Article
· book: maestro
· business
Maestro — Chapter 14
- 1. Fed research director Mike Prell warned in 1999 that exaggerated confidence in the Fed's ability to cushion shocks could lead to greater systemic instability.
- 2. Vice Chair Alice Rivlin warned Greenspan that he was becoming a cult figure, and that if something happened to him, the world would think something terrible had happened to the U.S. economy.
- 3. In February 1999, Time magazine featured Greenspan, Rubin, and Summers on the cover as 'The Committee to Save the World' for preventing global economic meltdown.
- 4. At the May 18, 1999 FOMC meeting, Greenspan proposed an asymmetric directive tilted toward a future rate increase, the first such public declaration in Fed history.

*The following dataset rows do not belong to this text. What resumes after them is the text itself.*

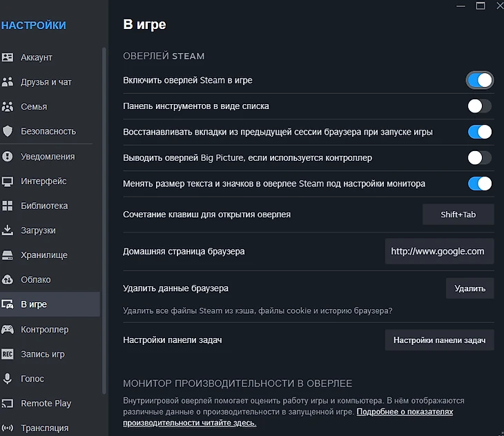Disable the Steam overlay in-game toggle
This screenshot has height=436, width=504.
tap(479, 80)
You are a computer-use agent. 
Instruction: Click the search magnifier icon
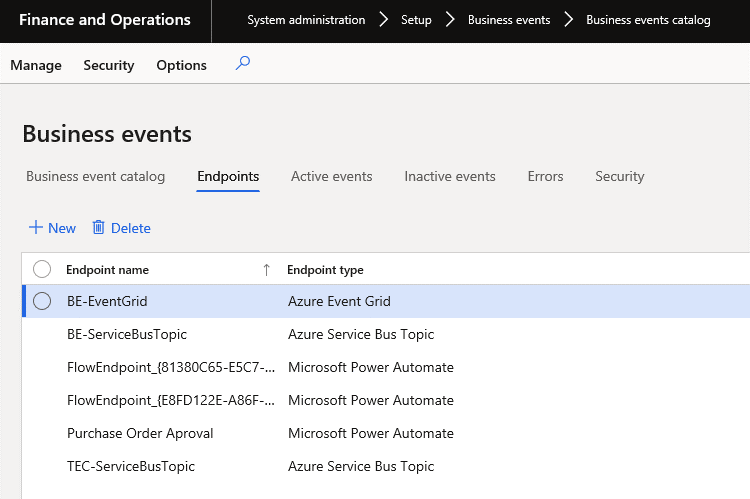pos(242,64)
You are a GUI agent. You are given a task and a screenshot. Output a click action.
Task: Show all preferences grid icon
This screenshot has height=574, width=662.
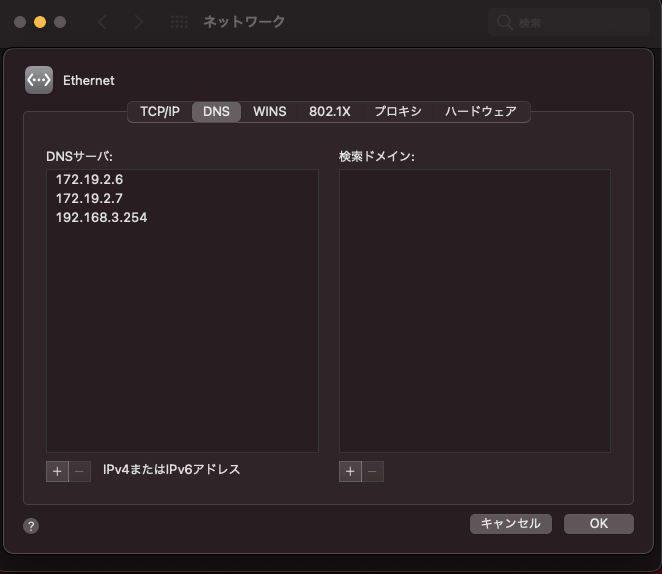179,22
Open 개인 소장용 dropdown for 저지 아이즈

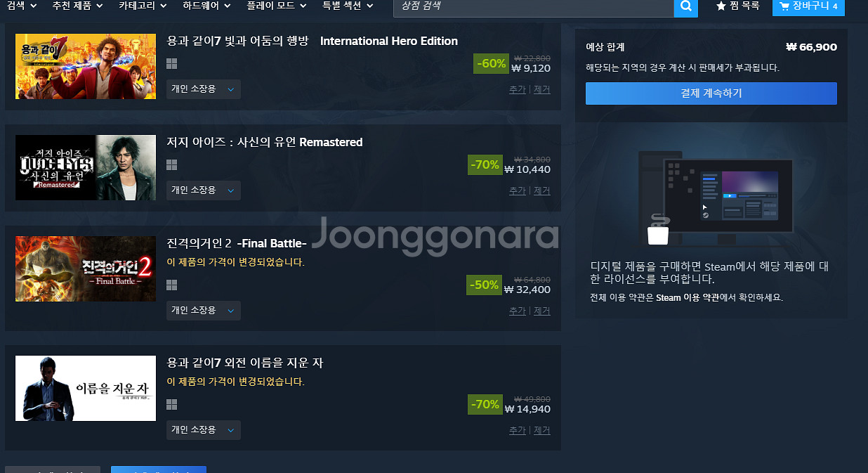tap(204, 190)

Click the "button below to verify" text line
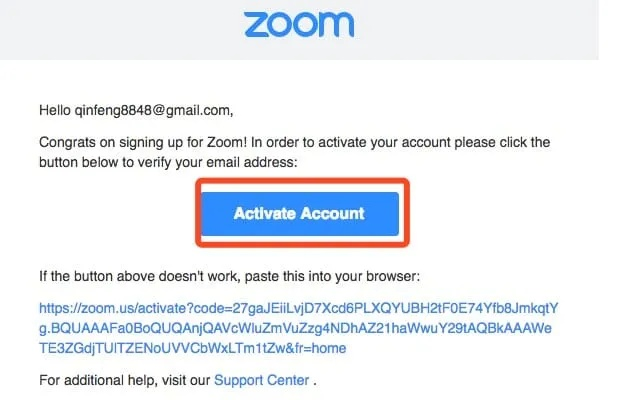[x=110, y=160]
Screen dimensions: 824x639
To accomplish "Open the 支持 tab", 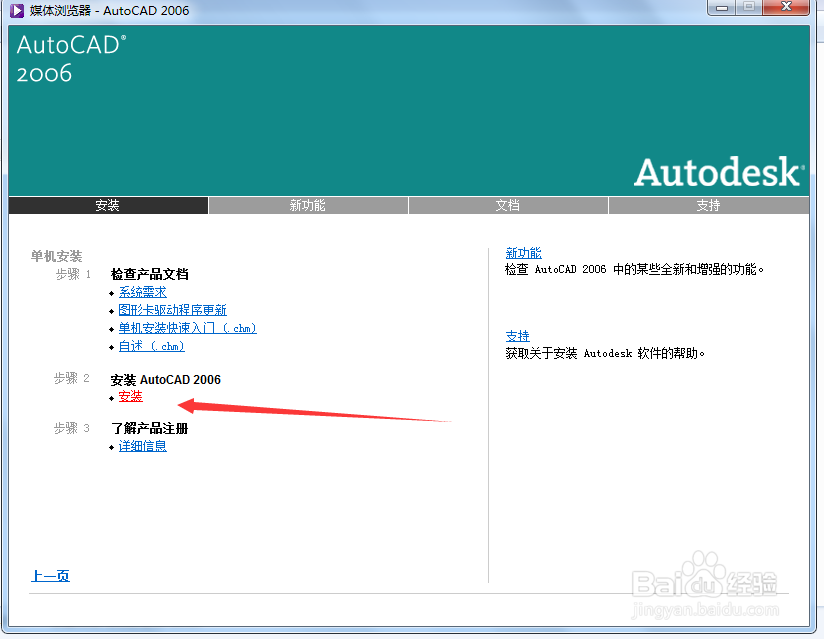I will click(708, 205).

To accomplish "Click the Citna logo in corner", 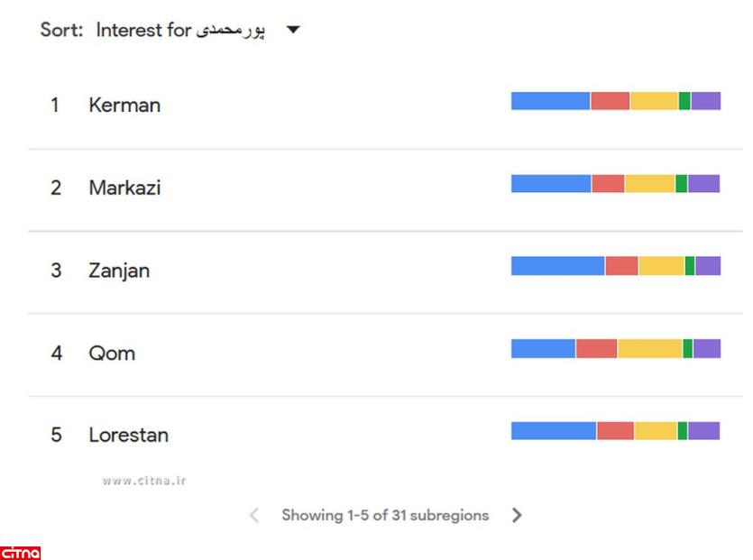I will coord(20,553).
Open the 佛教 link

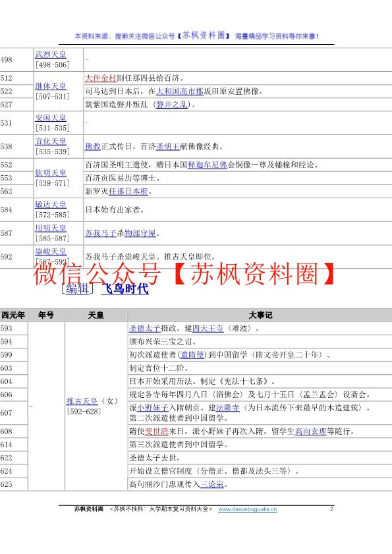point(93,146)
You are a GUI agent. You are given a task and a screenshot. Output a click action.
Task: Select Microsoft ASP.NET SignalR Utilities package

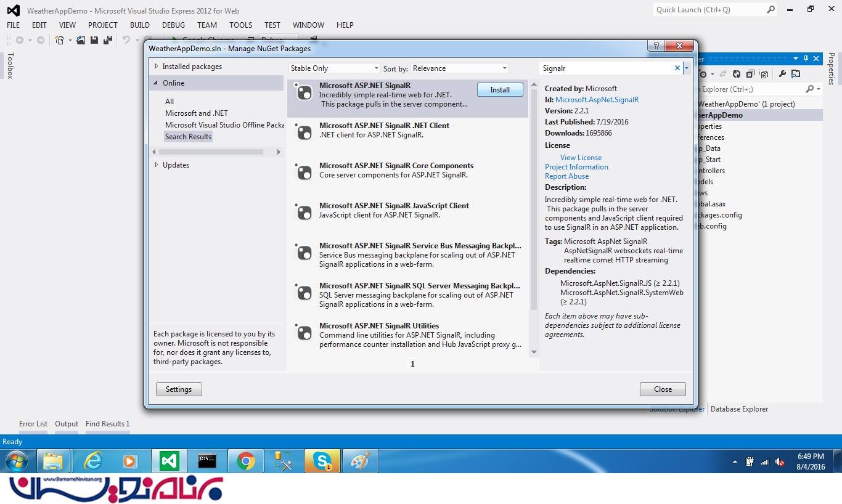coord(378,326)
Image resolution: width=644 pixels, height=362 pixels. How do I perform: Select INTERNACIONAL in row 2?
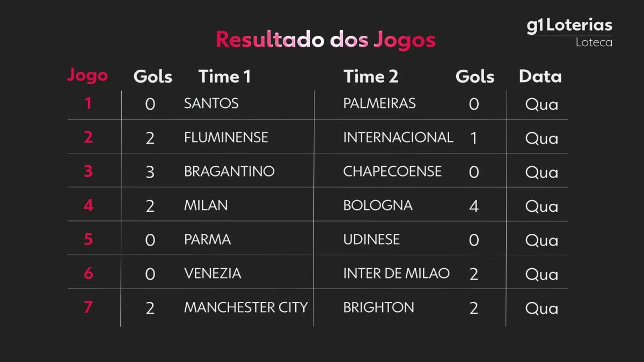pyautogui.click(x=398, y=137)
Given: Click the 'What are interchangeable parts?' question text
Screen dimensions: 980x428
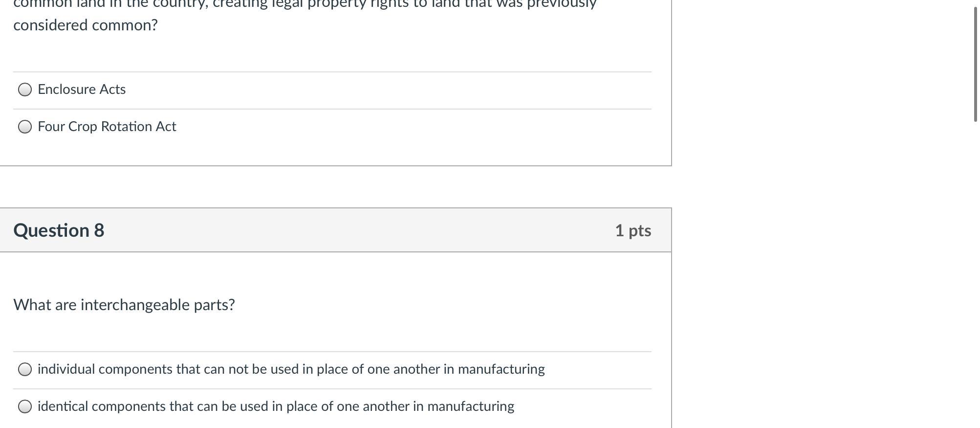Looking at the screenshot, I should (x=124, y=305).
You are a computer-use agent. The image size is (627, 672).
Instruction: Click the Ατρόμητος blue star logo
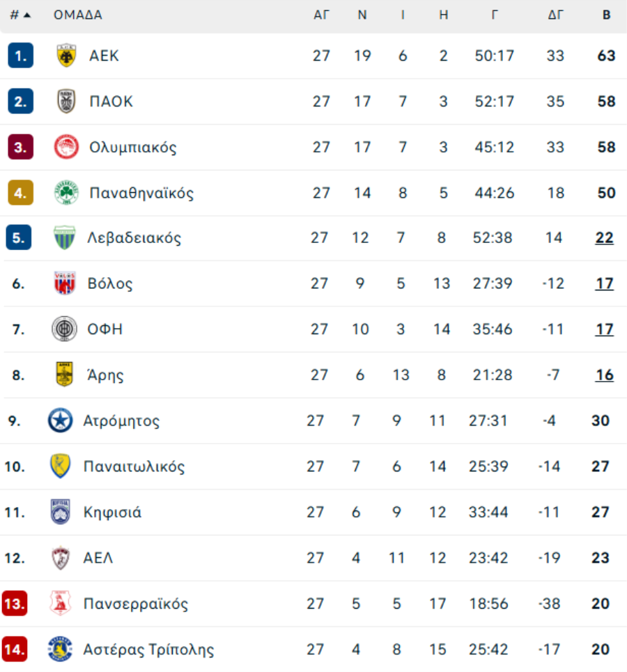60,421
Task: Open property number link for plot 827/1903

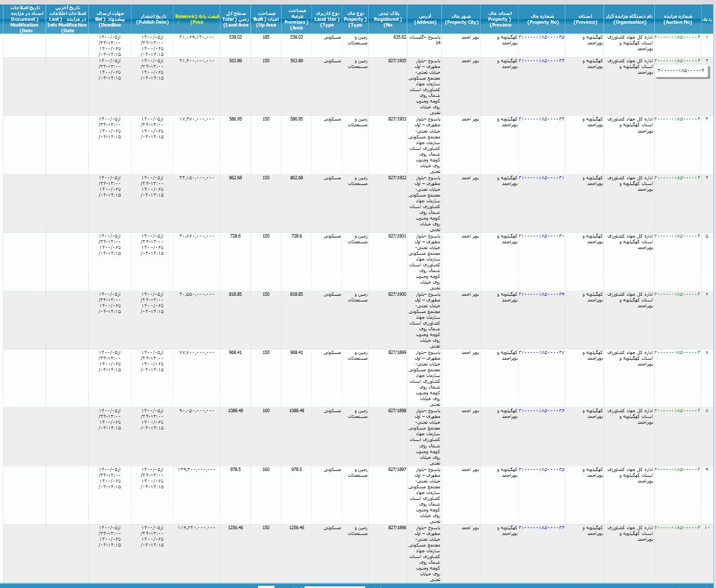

- 5. At the June 30 FOMC meeting, the Fed raised rates by 0.25% but returned to a symmetric directive, surprising markets as less hawkish than expected.
- 6. President Clinton questioned the rate increase, echoing liberal Democratic senators, but his advisers defended Greenspan's decision as a preemptive brake to keep the expansion going.
- 7. In a Harvard commencement speech, Greenspan sounded more like Clinton, expressing concern that income and wealth gains had not been widely spread across households.
- 8. Janet Yellen told Clinton that a stock market decline of 10-20% was needed to calm the economy and stabilize growth and unemployment.
- 9. Greenspan concluded there was no predictable point of tightening that could achieve a modest stock market decline and keep it down; the 'saddle' point was practically unfindable.
- 10. At Jackson Hole in August 1999, Greenspan's speech was so elliptical that aides interpreted it as declaring the end of 'irrational exuberance,' but he had not.